La maladie mentale rend-elle plus créatif ?

Les liens entre la créativité et la folie sont suspectés depuis longtemps : « Aucun grand génie n’a jamais existé sans un brin de folie » notait déjà Aristote. Mais certains auteurs –estime l’éditorialiste du British Journal of Psychiatry [1]– considèrent cette « prétendue association comme une vision romancée et naïve de la maladie mentale » ou une «incompréhension de la diversité des qualités d’imagination et d’humeur requises en matière d’originalité. »
Si ce débat ne sera sans doute jamais clos, une étude suédoise (réalisée sous l’égide du prestigieux Karolinska Institutet où sont décernés les Prix Nobel de médecine [2]) vient le relancer en montrant un « taux anormalement élevé » de maladies mentales, « en particulier de troubles bipolaires », chez des sujets créatifs (artistes, romanciers, chercheurs…). Portant sur plus de 300 000 patients avec « un trouble mental sévère » (schizophrénie, trouble bipolaire ou dépression unipolaire) hospitalisés en Suède entre 1973 et 2003, et comparés à leurs proches indemnes et à des sujets-contrôles, cette étude montre que les individus avec troubles bipolaires ainsi que les fratries non affectées des patients schizophrènes ou bipolaires se trouvent « sur-représentés dans les professions créatives. »
Les schizophrènes ne sont pas globalement plus nombreux à exercer des métiers créatifs, excepté dans les professions artistiques. En revanche, ni les individus souffrant de dépression unipolaire, ni leurs frères et sœurs ne sont sur-représentés dans les professions créatives, comparativement aux sujets-contrôles. Les odds ratios sont modérés, mais significatifs. Par exemple, après ajustement statistique pour le quotient intellectuel, les frères et sœurs de schizophrènes sont deux fois plus nombreux à exercer une profession artistique (odd-ratio : 1,93 ; intervalle de confiance à 95 % [1,47–2,54]). Et la probabilité d’exercer ce type de profession est environ une fois et demi plus grande chez les sujets bipolaires eux-mêmes (odd-ratio : 1,44 [0,76–2,72] IC 95 %) et pour leurs fratries (odd-ratio : 1,61 [1,11–2,34] IC 95 %).
Pour les auteurs, cette étude met en lumière une « association claire » entre certaines psychopathologies spécifiques et des professions créatives. Ce lien pourrait expliquer le « paradoxe de la persistance des troubles mentaux malgré l’évolution », dans la mesure où ces troubles seraient associés à une meilleure créativité chez les intéressés ou/et leur entourage, avantage venant peut-être compenser les inconvénients inhérents aux maladies mentales. Mais d’autres hypothèses sont envisageables et des travaux complémentaires sont nécessaires pour savoir si « la créativité se distingue d’autres traits humains, comme l’intelligence ou le langage », susceptibles d’interférer aussi avec un risque accru de pathologie psychiatrique.

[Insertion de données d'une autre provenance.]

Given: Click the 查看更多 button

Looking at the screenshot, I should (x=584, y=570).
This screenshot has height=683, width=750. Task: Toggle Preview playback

Illustration : Antonin Arthaud, poète de génie accessoirement schizophrène

[1] Kay Redfield Jamison : « Great wits and madness: more near allied? » Br J Psychiatry 2011;199: 351-352.


Dr Alain Cohen

Kyaga S et coll. : Creativity and mental disorder: family study of 300 000 people with severe mental disorder. Br J Psychiatry 2011;199: 373-379.